So that nothing is lost, transcribe each line of the records exactly.
===== Input =====
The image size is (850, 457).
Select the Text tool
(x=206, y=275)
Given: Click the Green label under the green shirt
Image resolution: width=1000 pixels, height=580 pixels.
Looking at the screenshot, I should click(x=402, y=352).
=====
■ **Response for this exercise**:
The image size is (850, 457).
Select the Text tool
(x=206, y=275)
Given: Click the Green label under the green shirt
Image resolution: width=1000 pixels, height=580 pixels.
Looking at the screenshot, I should click(x=402, y=352).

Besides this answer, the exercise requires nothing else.